Ann Lucas Lecture Series
The Ann Lucas Lecture Series in Law and Justice Proudly Presents . . .
Hadar Aviram, March 11, 2015, 5:00pm-7:00pm Student Union Theatre to discuss her latest book, Cheap on Crime: Recession-Era Politics and the Transformation of American Punishment.
After forty years of increasing prison construction and incarceration rates, winds of change are blowing through the American correctional system. The 2008 financial crisis demonstrated the unsustainability of the incarceration project, thereby empowering policy makers to reform punishment through fiscal prudence and austerity. In Cheap on Crime, Hadar Aviram draws on years of archival and journalistic research and builds on social history and economics literature to show the powerful impact of recession-era discourse on the death penalty, the war on drugs, incarceration practices, prison health care, and other aspects of the American correctional landscape.
About the Ann Lucas Lecture Series in Law and Justice
The Ann Lucas Lecture Series in Law and Justice was established in 2009 by the Justice Studies Department at San José State University to honor the memory of Dr.

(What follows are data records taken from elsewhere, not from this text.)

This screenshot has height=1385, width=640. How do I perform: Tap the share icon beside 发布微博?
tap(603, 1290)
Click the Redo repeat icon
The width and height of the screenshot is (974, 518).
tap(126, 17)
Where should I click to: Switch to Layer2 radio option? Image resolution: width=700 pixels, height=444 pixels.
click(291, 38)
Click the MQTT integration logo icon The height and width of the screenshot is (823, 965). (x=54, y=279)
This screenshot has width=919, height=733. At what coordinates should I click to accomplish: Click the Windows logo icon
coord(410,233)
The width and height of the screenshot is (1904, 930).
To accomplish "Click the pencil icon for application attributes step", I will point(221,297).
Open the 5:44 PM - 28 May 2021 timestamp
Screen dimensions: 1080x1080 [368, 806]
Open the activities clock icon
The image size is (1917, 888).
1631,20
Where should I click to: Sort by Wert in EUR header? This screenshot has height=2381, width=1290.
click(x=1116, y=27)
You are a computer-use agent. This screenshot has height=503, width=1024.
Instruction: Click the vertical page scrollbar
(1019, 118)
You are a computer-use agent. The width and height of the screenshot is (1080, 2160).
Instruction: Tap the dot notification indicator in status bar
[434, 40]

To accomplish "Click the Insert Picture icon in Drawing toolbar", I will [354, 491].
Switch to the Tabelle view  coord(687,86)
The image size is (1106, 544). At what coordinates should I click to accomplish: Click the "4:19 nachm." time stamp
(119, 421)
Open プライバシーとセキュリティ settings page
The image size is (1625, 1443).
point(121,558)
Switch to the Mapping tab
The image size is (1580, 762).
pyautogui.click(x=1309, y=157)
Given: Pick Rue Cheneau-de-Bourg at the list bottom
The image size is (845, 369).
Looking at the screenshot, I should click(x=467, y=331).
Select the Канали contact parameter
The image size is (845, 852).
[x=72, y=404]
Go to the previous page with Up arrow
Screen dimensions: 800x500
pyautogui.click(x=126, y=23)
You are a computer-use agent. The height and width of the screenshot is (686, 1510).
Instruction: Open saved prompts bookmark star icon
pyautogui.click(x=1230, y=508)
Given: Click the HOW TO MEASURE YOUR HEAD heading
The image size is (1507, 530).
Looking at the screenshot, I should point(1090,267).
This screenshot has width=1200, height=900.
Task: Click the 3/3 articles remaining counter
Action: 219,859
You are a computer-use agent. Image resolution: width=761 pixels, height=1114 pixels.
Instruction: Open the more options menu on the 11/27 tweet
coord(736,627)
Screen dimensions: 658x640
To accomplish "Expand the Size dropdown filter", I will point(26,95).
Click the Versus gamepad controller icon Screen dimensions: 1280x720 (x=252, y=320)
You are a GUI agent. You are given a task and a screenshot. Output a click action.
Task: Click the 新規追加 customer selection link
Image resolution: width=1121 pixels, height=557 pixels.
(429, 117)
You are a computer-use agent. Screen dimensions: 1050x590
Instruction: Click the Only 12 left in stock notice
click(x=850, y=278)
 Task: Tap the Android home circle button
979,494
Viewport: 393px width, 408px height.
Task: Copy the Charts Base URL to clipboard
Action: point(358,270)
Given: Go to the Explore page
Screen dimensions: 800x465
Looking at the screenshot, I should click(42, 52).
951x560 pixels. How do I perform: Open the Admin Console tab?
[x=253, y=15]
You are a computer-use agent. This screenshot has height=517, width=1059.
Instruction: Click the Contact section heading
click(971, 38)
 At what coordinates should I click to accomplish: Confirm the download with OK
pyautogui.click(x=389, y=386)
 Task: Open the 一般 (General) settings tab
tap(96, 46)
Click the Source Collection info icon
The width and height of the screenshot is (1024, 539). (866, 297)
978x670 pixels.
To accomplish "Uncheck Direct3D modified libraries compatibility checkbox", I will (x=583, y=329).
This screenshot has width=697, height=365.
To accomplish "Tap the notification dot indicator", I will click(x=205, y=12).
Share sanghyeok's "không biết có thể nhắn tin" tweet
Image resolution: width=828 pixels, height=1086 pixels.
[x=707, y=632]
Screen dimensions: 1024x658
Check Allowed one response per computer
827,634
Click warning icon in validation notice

Ann Lucas (1962-2009). Before joining the Department in 2000, Ann Lucas earned her J.D. and Ph.D. at the University of California, Berkeley. Her internationally recognized research focused on issues of gender inequality, domestic violence, prostitution, and drugs.
A distinguished scholar, experienced teacher, inspiring mentor, and dedicated friend, Ann Lucas gave an invaluable contribution to the growth of the Justice Studies Department as a vibrant and diverse academic community, and served as department’s chair during the academic year 2008/2009. Ann passed away on October 22, 2009 after a brief battle with cancer.
The Ann Lucas Lecture Series consists of four annual symposia (two in the Fall and two in the Spring of each academic year) featuring internationally renowned scholars whose recent books offer outstanding contributions to the advancement of critical perspectives in the fields of law, social theory, and the humanities. In keeping with Ann’s dedication to engaged scholarship and open intellectual debate, the symposia are organized as dialogues between authors and their critics. All the symposia are held at San José State University and are open to students, faculty, and the broader community.